If I am understanding correctly, the change fees will not apply to non-Acela BC, Acela FC and sleepers. It also appears that change fees will not apply to AGR members with Select Executive status.

It appears that lower fare tickets will be subject to new change fees, but I was not informed what those fees would be. 

Since March 1st is right around the corner, if this information is accurate, it should be confirmed in the near future.

EDIT: Thanks to Thirdrail's information, this post/new thread was merged into an existing thread started in December.


----------



## Bob Dylan (Feb 20, 2020)

pennyk said:


> I have heard a rumor that starting March 1st, there will be new change fees to certain reservations.
> 
> If I am understanding correctly, the change fees will not apply to non-Acela BC, Acela FC and sleepers. It also appears that change fees will not apply to AGR members with Select Executive status.
> 
> ...


More "Me too" Airline Stuff from the Flyboys!

They should check out the Southwest Airline Policies, they seem to work and Southwest is consistently successful over the decades.


----------



## Thirdrail7 (Feb 20, 2020)

pennyk said:


> I have heard a rumor that starting March 1st, there will be new change fees to certain reservations.
> 
> If I am understanding correctly, the change fees will not apply to non-Acela BC, Acela FC and sleepers. It also appears that change fees will not apply to AGR members with Select Executive status.
> 
> ...



It was enclosed in an article last year. Here is the thread:

More restrictive ticketing non refundable no changes coming soon
https://discuss.amtraktrains.com/th...-non-refundable-no-changes-coming-soon.76633/

MODERATOR NOTE: the new thread was merged into the existing thread. Thanks Thirdrail7


----------



## jebr (Feb 24, 2020)

Details, from the Washington Post:

Effective March 1:

Saver fares are "use it or lose it" after an initial 24-hour window after ticket purchase.
Value fares will be subject to a 25% cancellation fee or 15% change fee if changes are made within two weeks of departure.
No changes to flexible or premium fares. No mention of sleeper fares.

Article: https://www.washingtonpost.com/loca...ac2700-4e9a-11ea-bf44-f5043eb3918a_story.html


----------



## Amtrakfflyer (Feb 24, 2020)

“Amtrak added nonstop Acela service between the District and New York last fall, freshened up train interiors with new carpet, seat covers and cushions, and *upgraded bedding, towels and linens in long-distance accommodations*.”

Untrue


“Executive Vice President Roger Harris, who is Amtrak’s chief marketing and revenue officer and also a former airline executive, said the new rules around low-end fares are a trade-off that will allow the railroad to make “the *very lowest fares even lower.”*
Probably untrue, same guy who touted the new contemporary meals and new amenities.

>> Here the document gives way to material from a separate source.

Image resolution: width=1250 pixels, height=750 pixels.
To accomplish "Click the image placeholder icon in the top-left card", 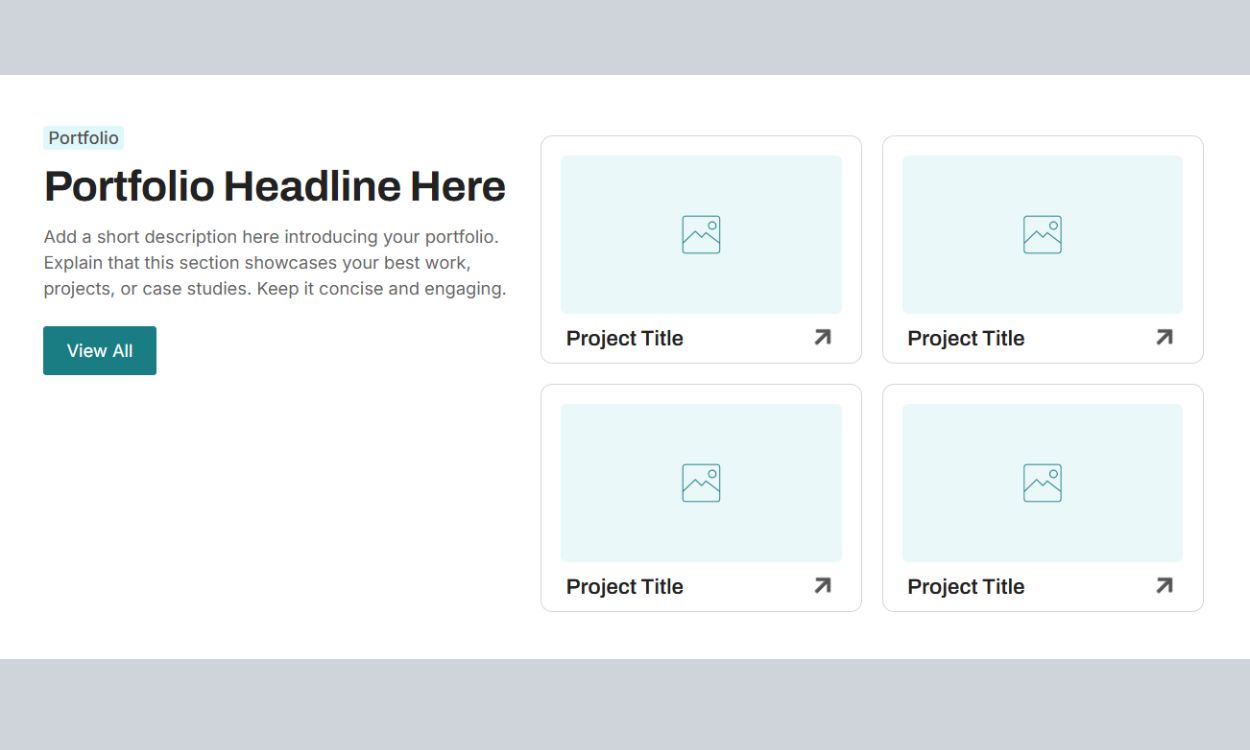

“Passengers holding flexible, business and Acela First-Class Premium tickets will continue to enjoy the flexibility to *make changes and receive a full refund up to the moment of departure*. Those fares are much more expensive than saver and value fares.”

If they mess with more restrictions on sleepers it could decimate long distance ridership and revenue. Terrible news all and all.


----------



## bretton88 (Feb 24, 2020)

I actually don't mind this change. Amtrak always couldn't provide a good answer on why you would want to pay more for the Value fare, because it was the same accommodation for basically the same conditions. With saver fares going non refundable, there's a real difference between Saver and Value.


----------



## Bob Dylan (Feb 24, 2020)

bretton88 said:


> I actually don't mind this change. Amtrak always couldn't provide a good answer on why you would want to pay more for the Value fare, because it was the same accommodation for basically the same conditions. With saver fares going non refundable, there's a real difference between Saver and Value.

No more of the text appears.